Mahmoud Abbas a indiqué vouloir "un retour aux négociations basées sur le droit international"

le chef des Nations unies Ban Ki-moon (g tient une conférence de presse avec le président de l'Autorité palestinienne Mahmoud Abbas après une réunion au palais présidentiel de la Mouqataa dans la ville de Ramallah en Cisjordanie, le 21 octobre 2015. (Crédit : AFP PHOTO / ABBAS MOMANI)
le chef des Nations unies Ban Ki-moon (g tient une conférence de presse avec le président de l'Autorité palestinienne Mahmoud Abbas après une réunion au palais présidentiel de la Mouqataa dans la ville de Ramallah en Cisjordanie, le 21 octobre 2015. (Crédit : AFP PHOTO / ABBAS MOMANI)

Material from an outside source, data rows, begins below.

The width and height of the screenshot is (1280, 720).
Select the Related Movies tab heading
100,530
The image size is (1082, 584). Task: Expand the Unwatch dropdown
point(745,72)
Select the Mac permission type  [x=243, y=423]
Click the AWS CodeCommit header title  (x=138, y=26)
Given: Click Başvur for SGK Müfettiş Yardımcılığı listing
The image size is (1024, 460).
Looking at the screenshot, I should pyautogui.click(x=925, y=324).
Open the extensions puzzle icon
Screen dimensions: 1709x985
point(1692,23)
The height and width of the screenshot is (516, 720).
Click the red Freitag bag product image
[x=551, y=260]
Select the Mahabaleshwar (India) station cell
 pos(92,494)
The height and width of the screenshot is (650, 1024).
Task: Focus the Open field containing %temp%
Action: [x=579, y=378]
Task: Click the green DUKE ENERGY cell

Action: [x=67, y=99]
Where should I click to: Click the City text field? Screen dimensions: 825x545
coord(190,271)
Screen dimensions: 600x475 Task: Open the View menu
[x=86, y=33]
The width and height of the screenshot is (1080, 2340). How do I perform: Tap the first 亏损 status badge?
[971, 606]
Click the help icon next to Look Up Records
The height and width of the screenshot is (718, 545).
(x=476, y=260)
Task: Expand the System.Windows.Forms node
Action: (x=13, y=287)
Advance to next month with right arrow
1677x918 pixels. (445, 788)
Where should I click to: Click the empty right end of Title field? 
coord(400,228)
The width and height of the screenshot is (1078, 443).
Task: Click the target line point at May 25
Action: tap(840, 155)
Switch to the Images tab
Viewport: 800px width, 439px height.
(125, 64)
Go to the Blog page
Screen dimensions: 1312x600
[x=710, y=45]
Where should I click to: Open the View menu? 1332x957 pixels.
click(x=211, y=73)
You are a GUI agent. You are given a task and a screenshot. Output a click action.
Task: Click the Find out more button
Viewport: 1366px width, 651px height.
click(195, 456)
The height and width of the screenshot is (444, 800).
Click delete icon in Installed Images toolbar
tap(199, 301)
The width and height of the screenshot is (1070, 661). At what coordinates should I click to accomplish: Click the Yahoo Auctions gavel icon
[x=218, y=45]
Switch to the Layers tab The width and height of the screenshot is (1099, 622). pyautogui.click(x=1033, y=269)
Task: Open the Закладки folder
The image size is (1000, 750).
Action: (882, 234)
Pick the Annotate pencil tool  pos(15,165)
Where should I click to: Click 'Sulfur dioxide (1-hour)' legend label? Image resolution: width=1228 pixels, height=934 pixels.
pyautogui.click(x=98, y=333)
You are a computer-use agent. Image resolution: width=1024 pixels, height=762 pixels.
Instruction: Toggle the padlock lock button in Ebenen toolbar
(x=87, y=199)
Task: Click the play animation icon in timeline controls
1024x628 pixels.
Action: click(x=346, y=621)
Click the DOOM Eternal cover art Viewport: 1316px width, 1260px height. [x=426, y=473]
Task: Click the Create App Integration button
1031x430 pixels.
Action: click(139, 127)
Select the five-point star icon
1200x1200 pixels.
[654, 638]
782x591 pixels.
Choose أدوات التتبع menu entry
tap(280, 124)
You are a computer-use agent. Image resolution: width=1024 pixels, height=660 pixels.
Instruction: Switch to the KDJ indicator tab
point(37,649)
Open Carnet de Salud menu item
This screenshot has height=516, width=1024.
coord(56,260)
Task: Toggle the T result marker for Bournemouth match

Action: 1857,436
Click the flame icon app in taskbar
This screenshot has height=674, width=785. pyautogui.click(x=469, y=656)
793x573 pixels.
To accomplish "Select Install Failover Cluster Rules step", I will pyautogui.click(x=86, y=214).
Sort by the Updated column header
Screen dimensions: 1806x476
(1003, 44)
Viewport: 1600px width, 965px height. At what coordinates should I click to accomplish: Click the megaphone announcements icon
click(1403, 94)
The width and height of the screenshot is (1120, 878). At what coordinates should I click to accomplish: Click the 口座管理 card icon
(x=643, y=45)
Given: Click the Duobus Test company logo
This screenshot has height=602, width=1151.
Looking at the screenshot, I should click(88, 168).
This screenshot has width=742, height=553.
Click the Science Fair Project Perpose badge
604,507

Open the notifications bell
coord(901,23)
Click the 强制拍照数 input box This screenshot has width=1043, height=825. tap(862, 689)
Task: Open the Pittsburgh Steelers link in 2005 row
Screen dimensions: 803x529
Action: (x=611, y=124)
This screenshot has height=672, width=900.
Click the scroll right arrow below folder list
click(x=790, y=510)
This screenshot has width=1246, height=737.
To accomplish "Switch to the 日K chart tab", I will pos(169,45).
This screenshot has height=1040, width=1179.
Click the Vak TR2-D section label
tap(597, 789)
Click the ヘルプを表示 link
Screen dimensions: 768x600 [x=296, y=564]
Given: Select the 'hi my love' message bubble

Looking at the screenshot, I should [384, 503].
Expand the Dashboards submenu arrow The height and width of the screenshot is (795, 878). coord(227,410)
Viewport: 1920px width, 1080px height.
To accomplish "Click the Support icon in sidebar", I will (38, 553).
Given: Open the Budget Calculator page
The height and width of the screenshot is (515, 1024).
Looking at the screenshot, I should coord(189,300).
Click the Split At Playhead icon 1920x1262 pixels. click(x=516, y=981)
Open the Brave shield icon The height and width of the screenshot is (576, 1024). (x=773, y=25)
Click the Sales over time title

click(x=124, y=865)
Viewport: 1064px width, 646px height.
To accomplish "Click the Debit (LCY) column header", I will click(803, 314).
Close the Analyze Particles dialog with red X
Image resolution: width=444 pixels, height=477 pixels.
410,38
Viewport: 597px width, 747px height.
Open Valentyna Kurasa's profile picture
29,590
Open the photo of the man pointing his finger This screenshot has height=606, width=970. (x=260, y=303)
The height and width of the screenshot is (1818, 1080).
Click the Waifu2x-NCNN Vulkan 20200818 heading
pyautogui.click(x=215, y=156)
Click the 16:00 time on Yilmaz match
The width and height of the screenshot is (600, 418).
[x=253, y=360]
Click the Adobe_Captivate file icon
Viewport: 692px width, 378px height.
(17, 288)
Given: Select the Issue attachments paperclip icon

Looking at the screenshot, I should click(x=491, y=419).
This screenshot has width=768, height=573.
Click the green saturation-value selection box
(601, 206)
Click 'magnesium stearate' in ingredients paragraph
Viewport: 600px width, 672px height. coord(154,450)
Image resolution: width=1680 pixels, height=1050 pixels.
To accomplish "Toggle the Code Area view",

Le secrétaire général des Nations unies Ban Ki-moon a appelé mercredi les dirigeants palestiniens et israéliens à mettre fin de toute urgence à la spirale des violences, lors d’une rencontre avec le président de l’Autorité palestinienne Mahmoud Abbas en Cisjordanie.

« Nous continuerons à soutenir tous les efforts nécessaires pour créer les conditions de véritables négociations. Mais en dernier ressort, c’est aux Palestiniens et aux Israéliens de choisir la paix. Notre défi le plus urgent, c’est d’arrêter la vague de violence actuelle et d’empêcher qu’il y ait plus de morts », a-t-il dit.

« La violence n’est pas la solution », a martelé le patron de l’ONU, venu dire que « trop c’est trop » alors que les violences qui se poursuivent durant sa visite ont fait plus de 50 morts en trois semaines.

« Le seul moyen de mettre fin à la violence, c’est par le biais de vrais progrès visibles vers une solution politique, notamment la fin de l’occupation » israélienne des Territoires palestiniens, a-t-il déclaré, alors que le processus de paix a une nouvelle fois échoué au printemps 2014.

« J’ai insisté auprès des dirigeants israéliens et palestiniens sur le besoin urgent de réaffirmer par des mots et des actes qu’ils sont des partenaires de paix », a-t-il ajouté.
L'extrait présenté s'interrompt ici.